Salut à tous,
Je me lance enfin pour donner mon ressenti sur Hazbin Hotel, après avoir regardé la saison avec curiosité mais aussi pas mal d’attentes. J’avais entendu énormément de choses, du statut quasi culte de la série avant même sa diffusion officielle jusqu’aux débats assez tranchés autour de son humour et de sa direction artistique. Résultat, je ressors avec un avis plutôt nuancé, mais globalement positif.

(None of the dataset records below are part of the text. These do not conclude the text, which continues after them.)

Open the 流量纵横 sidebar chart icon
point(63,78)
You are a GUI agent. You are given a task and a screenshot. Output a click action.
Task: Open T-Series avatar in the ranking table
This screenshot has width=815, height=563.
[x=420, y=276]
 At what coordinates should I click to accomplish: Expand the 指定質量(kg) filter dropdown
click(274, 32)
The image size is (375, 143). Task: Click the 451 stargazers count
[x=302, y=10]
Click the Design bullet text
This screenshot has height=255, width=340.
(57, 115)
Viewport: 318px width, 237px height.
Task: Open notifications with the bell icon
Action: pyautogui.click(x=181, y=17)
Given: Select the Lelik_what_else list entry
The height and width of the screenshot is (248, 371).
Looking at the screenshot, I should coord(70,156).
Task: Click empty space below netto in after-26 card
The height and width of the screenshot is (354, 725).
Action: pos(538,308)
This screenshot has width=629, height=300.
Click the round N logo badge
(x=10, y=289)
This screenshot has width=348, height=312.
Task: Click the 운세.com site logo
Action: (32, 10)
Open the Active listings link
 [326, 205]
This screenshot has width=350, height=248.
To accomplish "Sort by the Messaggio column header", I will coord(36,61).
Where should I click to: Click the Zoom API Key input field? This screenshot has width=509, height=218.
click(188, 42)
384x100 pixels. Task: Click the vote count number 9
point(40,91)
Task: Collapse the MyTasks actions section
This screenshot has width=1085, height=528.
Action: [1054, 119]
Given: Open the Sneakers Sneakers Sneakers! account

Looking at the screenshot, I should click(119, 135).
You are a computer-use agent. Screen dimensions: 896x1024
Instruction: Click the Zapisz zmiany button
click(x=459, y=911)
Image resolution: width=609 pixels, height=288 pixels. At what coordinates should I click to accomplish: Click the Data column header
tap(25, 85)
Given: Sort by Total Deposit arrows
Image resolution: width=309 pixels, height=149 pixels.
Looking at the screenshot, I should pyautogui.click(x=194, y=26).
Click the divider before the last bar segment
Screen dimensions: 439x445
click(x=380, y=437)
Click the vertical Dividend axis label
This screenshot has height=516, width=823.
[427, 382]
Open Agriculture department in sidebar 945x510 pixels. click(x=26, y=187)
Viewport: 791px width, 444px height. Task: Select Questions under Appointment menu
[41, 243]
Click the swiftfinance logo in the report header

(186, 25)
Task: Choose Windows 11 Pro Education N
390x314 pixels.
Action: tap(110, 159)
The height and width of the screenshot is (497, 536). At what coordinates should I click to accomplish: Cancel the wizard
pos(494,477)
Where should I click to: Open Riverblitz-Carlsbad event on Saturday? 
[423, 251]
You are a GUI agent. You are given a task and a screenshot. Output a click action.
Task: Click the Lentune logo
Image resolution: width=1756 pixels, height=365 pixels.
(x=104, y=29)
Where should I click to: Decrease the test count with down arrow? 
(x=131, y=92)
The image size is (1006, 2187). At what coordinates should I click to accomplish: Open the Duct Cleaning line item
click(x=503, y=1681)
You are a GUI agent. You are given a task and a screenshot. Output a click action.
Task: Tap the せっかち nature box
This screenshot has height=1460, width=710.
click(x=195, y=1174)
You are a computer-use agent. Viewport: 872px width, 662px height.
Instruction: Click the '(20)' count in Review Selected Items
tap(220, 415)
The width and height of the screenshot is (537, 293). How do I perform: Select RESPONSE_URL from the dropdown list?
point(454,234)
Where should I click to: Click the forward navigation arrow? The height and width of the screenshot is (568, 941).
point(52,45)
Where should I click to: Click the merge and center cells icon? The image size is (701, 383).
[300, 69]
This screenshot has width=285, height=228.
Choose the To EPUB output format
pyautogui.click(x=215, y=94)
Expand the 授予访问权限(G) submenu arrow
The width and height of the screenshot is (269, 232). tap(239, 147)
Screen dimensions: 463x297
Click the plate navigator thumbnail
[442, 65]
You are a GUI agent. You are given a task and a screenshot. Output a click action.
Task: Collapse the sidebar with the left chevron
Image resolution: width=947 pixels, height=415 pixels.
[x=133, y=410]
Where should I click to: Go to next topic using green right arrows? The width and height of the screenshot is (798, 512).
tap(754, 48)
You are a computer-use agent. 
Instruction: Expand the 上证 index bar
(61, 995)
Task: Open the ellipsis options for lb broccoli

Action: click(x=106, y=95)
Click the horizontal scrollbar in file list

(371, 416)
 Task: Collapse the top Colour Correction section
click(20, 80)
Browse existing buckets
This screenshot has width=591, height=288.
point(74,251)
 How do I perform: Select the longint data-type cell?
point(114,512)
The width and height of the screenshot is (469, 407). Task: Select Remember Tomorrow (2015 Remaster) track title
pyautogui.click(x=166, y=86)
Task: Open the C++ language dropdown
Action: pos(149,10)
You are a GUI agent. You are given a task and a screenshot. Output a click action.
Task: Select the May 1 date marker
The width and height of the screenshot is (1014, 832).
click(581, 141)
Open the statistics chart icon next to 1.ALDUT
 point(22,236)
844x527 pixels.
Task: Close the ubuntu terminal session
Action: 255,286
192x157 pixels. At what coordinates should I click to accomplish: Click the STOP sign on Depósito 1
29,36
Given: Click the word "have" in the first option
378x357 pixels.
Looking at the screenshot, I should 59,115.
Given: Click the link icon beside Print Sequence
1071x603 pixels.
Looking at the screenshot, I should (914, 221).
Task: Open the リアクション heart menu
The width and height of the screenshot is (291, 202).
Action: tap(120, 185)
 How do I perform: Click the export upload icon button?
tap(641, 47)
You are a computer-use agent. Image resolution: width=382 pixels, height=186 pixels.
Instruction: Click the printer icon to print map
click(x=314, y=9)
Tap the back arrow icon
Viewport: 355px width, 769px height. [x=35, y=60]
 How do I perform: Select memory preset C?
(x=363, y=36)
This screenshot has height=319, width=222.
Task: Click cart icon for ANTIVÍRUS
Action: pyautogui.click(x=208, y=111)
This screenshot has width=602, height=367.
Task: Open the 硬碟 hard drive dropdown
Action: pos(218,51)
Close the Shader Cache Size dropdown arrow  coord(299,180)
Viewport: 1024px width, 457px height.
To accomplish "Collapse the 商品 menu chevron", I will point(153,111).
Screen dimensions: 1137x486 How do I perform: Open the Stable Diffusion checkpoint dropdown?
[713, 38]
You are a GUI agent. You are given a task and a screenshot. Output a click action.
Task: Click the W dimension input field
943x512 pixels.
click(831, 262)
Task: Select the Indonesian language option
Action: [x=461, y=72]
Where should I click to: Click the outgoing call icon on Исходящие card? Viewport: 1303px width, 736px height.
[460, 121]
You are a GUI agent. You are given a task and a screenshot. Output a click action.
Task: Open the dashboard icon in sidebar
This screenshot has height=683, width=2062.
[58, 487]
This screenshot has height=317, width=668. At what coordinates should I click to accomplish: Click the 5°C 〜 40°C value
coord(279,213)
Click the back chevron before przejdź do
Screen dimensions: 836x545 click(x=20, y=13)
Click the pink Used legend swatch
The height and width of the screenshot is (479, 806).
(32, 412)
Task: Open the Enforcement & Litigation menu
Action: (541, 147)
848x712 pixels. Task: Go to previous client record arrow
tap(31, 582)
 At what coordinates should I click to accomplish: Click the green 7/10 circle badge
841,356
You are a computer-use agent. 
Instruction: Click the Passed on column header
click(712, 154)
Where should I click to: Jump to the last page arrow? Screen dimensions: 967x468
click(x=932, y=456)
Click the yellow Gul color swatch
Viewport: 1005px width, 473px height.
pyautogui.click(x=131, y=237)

Ce qui m’a frappé en premier, c’est l’univers. Visuellement, la série a une identité très forte, presque agressive dans le bon sens du terme. Couleurs saturées, designs anguleux, décors surchargés. On sent une vraie volonté de créer un Enfer à la fois grotesque, séduisant et dérangeant. Ce n’est clairement pas un univers lisse ou consensuel, et c’est précisément ce qui le rend intéressant. Chaque personnage semble pensé pour être immédiatement reconnaissable, avec une silhouette et une palette qui racontent déjà quelque chose de sa personnalité.
Sur le plan de l’animation, je trouve le niveau globalement très solide. Tout n’est pas parfait, certaines scènes sont plus statiques que d’autres, mais l’énergie est bien là. Les séquences musicales, en particulier, bénéficient d’un vrai soin. Les chansons sont nombreuses, parfois inégales, mais souvent mémorables. J’ai apprécié le fait que la musique ne soit pas seulement décorative, mais qu’elle serve à faire avancer les personnages ou à dévoiler leurs failles.
Concernant l’humour, c’est probablement l’aspect le plus clivant. Hazbin Hotel repose énormément sur un humour noir, absurde, parfois vulgaire, souvent très frontal. Personnellement, tout ne m’a pas fait mouche, mais j’ai souri plus d’une fois. Il y a un côté excessif assumé qui colle bien au cadre infernal. Cela dit, j’ai aussi eu l’impression que certains gags cherchent avant tout à choquer plutôt qu’à être réellement inventifs. Ce n’est pas rédhibitoire, mais ça peut fatiguer à la longue.
Là où la série m’a le plus convaincu, c’est dans ses personnages. Charlie, avec son optimisme presque naïf, fonctionne très bien comme point d’ancrage émotionnel. Elle n’est pas simplement gentille, elle est aussi obstinée, parfois maladroite, ce qui la rend crédible. Alastor, de son côté, est clairement un des gros points forts. Son charisme, son ambiguïté et son côté imprévisible apportent une tension constante. Les personnages secondaires ne sont pas tous également développés, mais on sent un potentiel important pour la suite.
J’ai également apprécié le thème central de la rédemption. L’idée de se demander si des âmes considérées comme irrécupérables peuvent changer est classique, mais bien exploitée ici. La série ne donne pas de réponses simplistes. Elle montre des tentatives, des échecs, des contradictions. C’est ce qui empêche Hazbin Hotel de se réduire à une simple comédie trash.
En revanche, je trouve que le rythme est parfois bancal. Certains épisodes semblent vouloir en faire trop, entre intrigue, chansons, humour et développement des personnages. Résultat, certaines idées intéressantes sont survolées. J’aurais aimé que certains arcs aient un peu plus de temps pour respirer.
Au final, pour moi, Hazbin Hotel est une série imparfaite mais sincère. Elle a une vraie personnalité, une vision claire et une ambition évidente. Ce n’est pas une œuvre qui plaira à tout le monde, et c’est très bien comme ça. De mon côté, je suis curieux de voir comment l’univers et les personnages vont évoluer. Si la série parvient à affiner son écriture et à mieux équilibrer ses différents éléments, elle pourrait vraiment gagner en profondeur. En l’état, je la considère déjà comme une proposition audacieuse et rafraîchissante dans le paysage de l’animation pour adultes.